Avery lands a job training a young, promising gymnast Hallie alongside fellow coach Ryan, where romance blooms. The story is set in the run up to the 2020 Olympics, which have since been cancelled due to Covid-19 – but this book can be your fix of the sport for this year.
Despite their attraction, nothing can get in the way of Avery and Ryan making Hallie an Olympic athlete. But beneath the surface of this easy-reading romance, Hannah Orenstein tackles a number of relatable issues for young women.
Part of Avery’s ill mental health stems from the way she was treated by her emotionally abusive coach, Dimitri – who went on to marry her best friend Jasmine. As a former competitive dancer, parts of this storyline really resonated with me. There is a lot of pressure on young women and girls in competitive sports like dance and gymnastics, which can lead to eating disorders, training through injury and major appearance hang ups. Hannah Orenstein raises these issues and reminds us to take care of our minds as well as our bodies.
A sexual abuse scandal breaks in the gymnastics community, which has similarities to the recent #MeToo movement, highlighting the importance of coming forward. Hannah’s books are written in such a way that she can lace some really tough, hard-hitting subjects within a lighthearted romance.

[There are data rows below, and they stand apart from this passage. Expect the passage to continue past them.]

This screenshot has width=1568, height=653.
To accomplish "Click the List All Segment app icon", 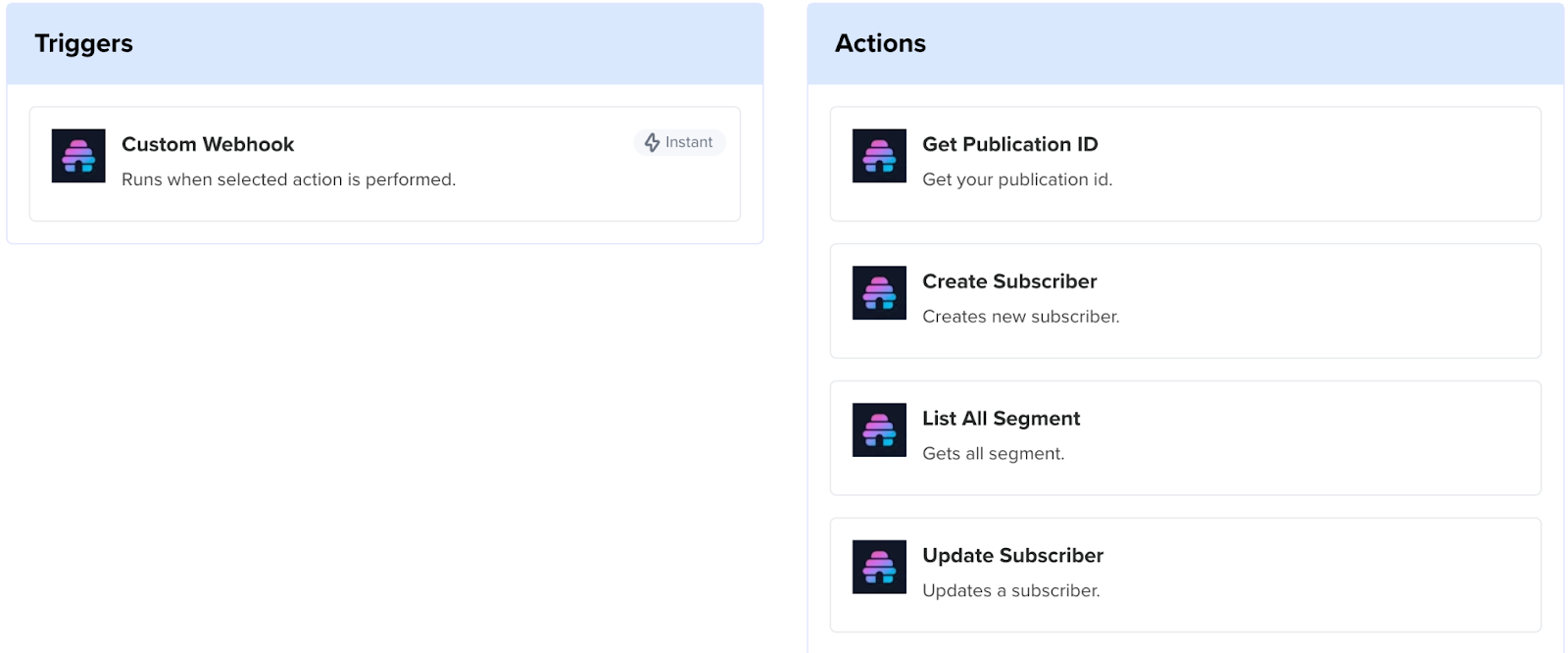I will pos(879,430).
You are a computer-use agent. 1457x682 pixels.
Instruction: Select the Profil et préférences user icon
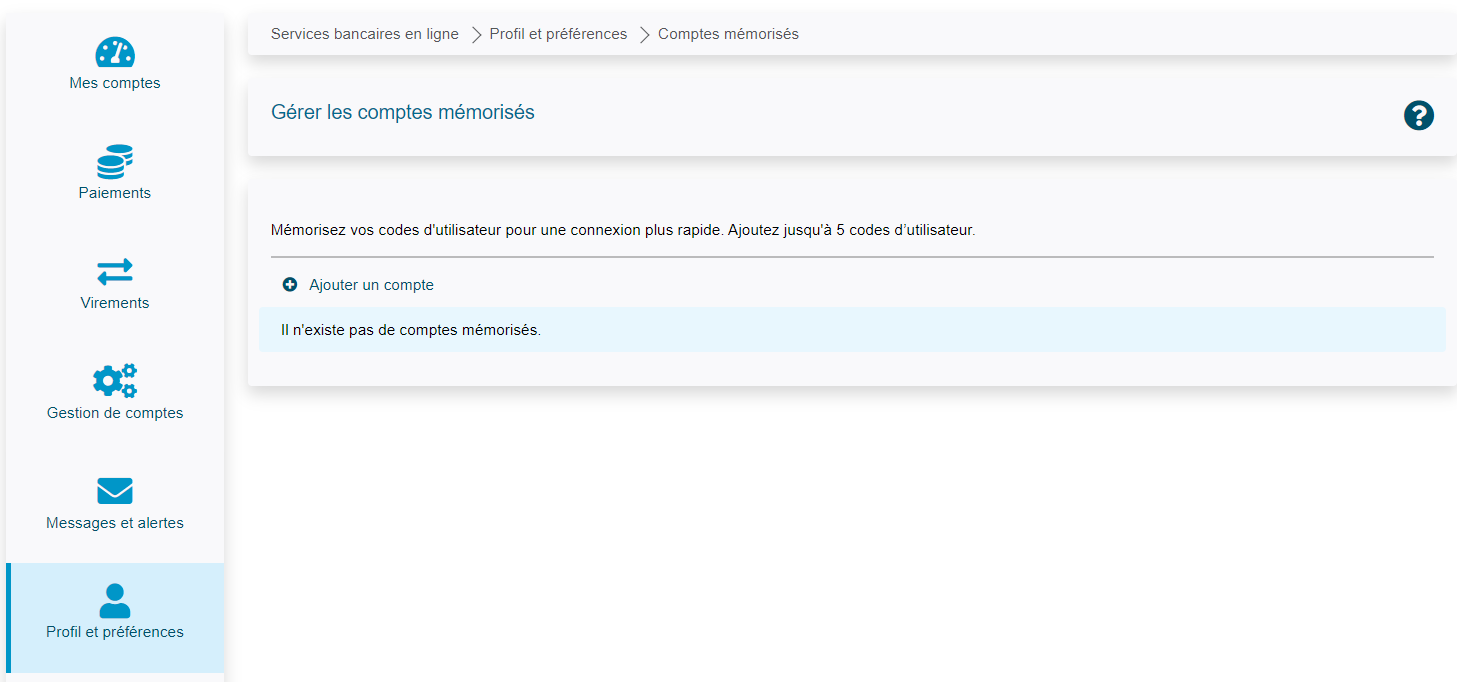pyautogui.click(x=114, y=600)
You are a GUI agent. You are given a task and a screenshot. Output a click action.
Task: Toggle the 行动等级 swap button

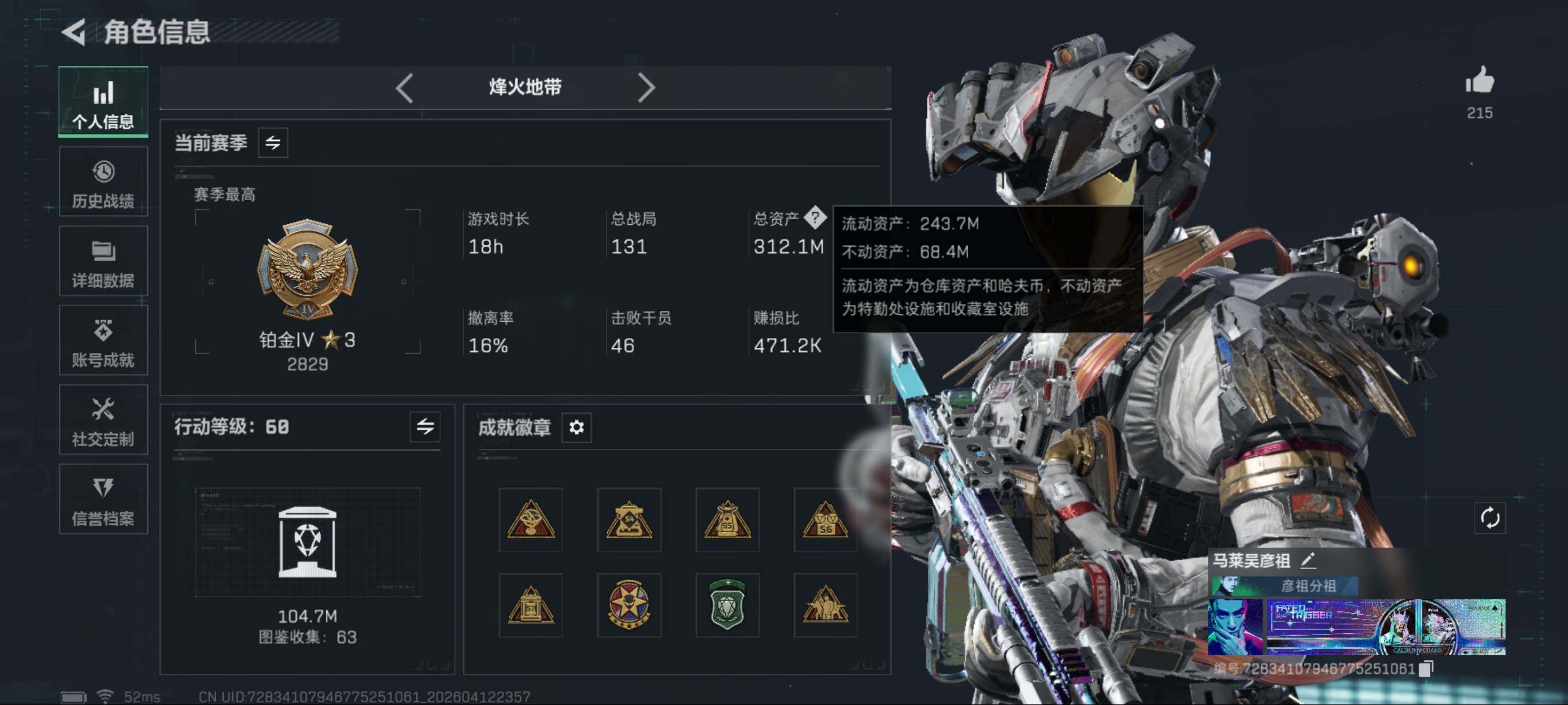425,426
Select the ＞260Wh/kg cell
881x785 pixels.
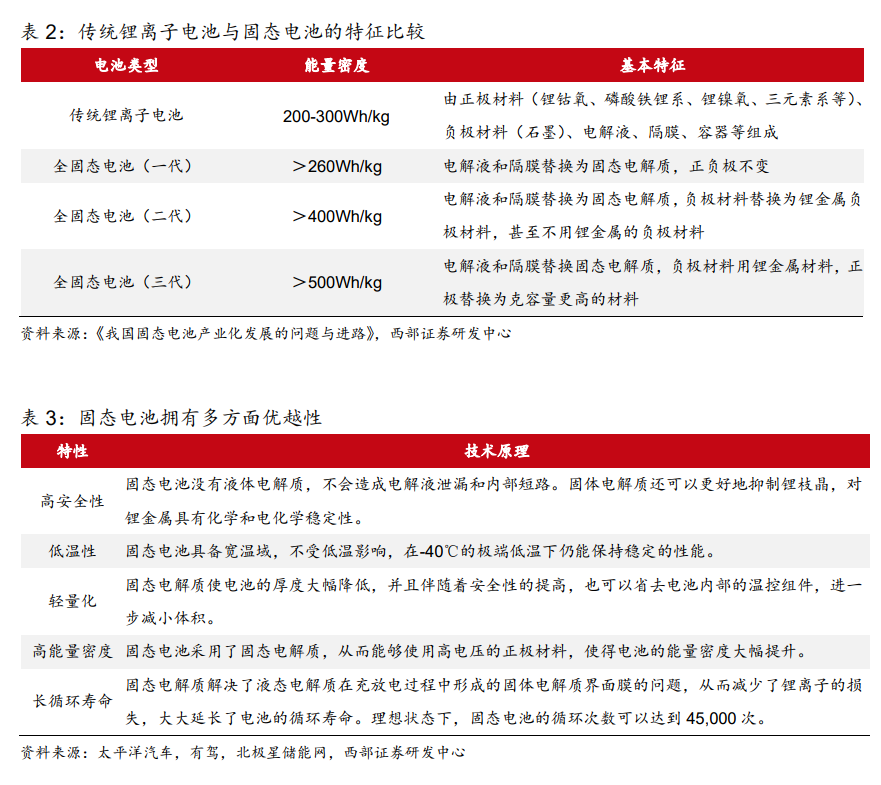336,166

It’s written in first person, which I enjoyed, but also think it would have been great to flit between characters and hear from Ryan, Jasmine, Hallie and Dimitri’s points of views. The ending is everything I expected it to be, and with that I was content.
Head Over Heels is – like the rest of Hannah’s books – a brilliant pick-me-up. It’s a quick and light read, without being airy or lacking substance. I can’t wait for the next release.